Our dev team is one of the best in the business. From time to time, we like to highlight what they’ve been up to behind the scenes. (Check out our Product Updates blog to see what feature releases have resulted from behind-the-scenes innovation.)

We talked to Joe Reis and Ken Myers from our data team, to learn how they set up our data pipeline so that our analytics and data platform could reach new heights, and offer even more value to customers.

It all started way back in mid-2015 …

To say that Teem processes a lot of third-party data would be a huge understatement. Teem generates millions of events per day from its thousands of devices and integrated calendars. The load is formidable.

“When Ken and I started, we were tasked with having to load very large amounts of data that was expected to scale rapidly,” says Joe.

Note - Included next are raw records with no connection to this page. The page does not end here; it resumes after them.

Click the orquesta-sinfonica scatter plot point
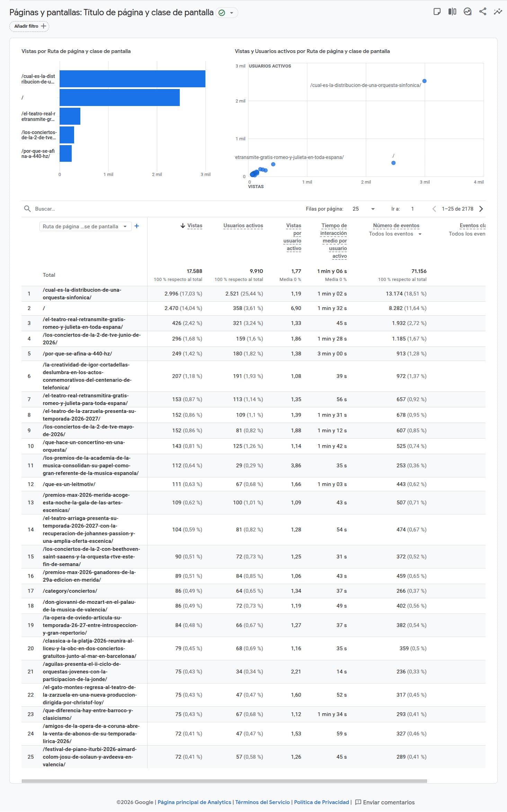 pos(425,81)
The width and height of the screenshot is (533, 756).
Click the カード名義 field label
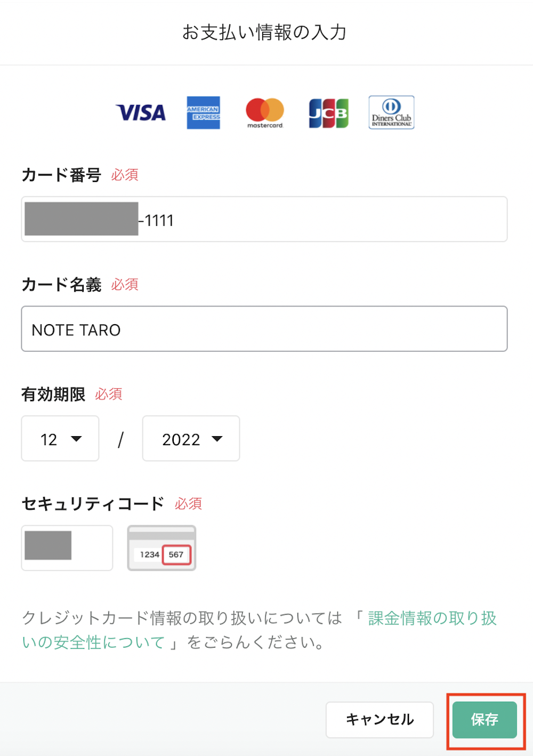pyautogui.click(x=61, y=285)
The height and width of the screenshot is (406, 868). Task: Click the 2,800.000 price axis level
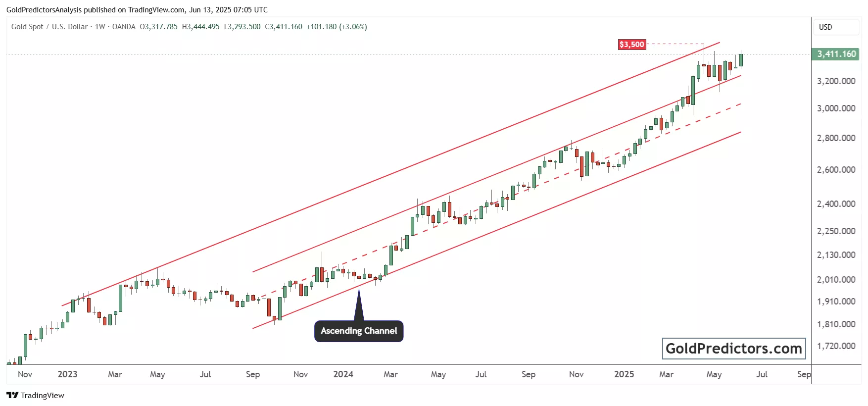[x=836, y=138]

“We could have taken the route of writing endless lines of code, but being two people who were extremely restricted on resources and time, we chose to develop and schedule our ETL jobs with Talend Big Data hosted on Amazon Web Services (AWS) infrastructure. It was the simplest way to get where we wanted to go, fast. It did a lot of the heavy lifting for us that would’ve otherwise required a team of several very senior developers.”

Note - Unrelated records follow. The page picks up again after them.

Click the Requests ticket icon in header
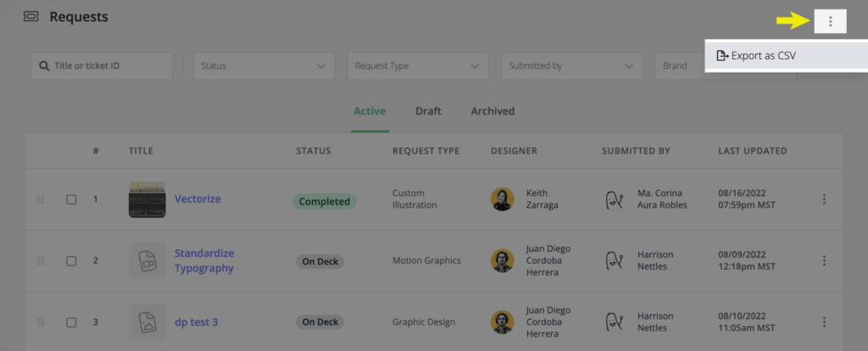The image size is (868, 351). pyautogui.click(x=31, y=17)
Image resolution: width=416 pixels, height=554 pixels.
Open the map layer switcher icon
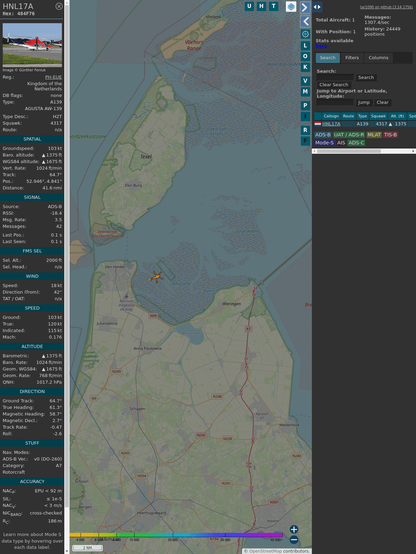(x=291, y=6)
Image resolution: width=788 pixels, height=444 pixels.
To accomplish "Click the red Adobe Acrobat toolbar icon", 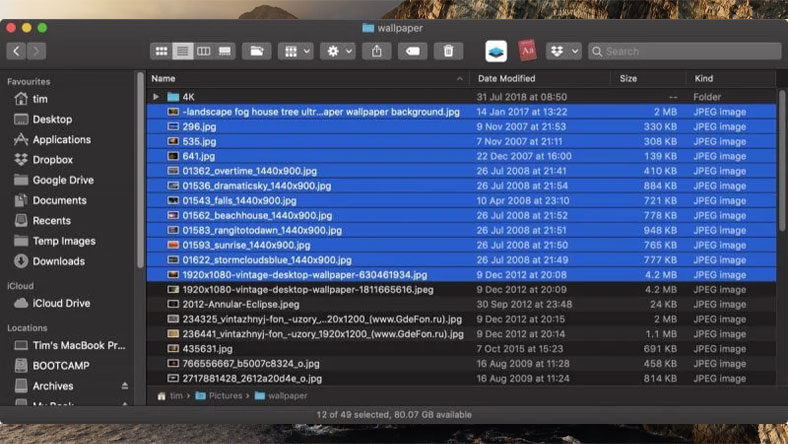I will pyautogui.click(x=527, y=51).
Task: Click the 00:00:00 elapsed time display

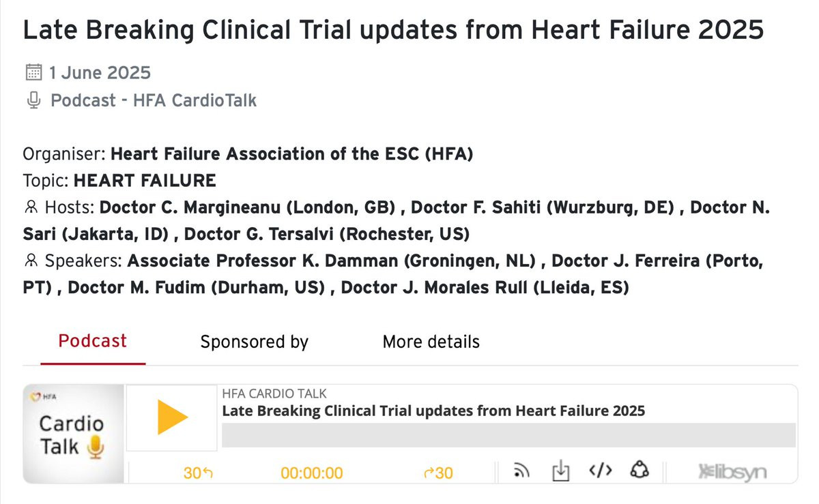Action: pos(312,473)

Both Joe and Ken had worked with Talend and AWS at their previous jobs.

“Talend has connectors for most of the prevailing data sources out there,” says Ken. “It’s comprehensive and provides an easy UI for mapping data from source to destination.”

From the beginning, Talend allowed Joe and Ken to very rapidly pull in data from dozens of sources and build an enterprise-scale data pipeline capable of ingesting Teem’s rapidly growing data sets. The easy-to-use database components also allowed the rapid creation of data warehouses in Postgres and Redshift. These data warehouses feed the analytics engine for both internal and external users.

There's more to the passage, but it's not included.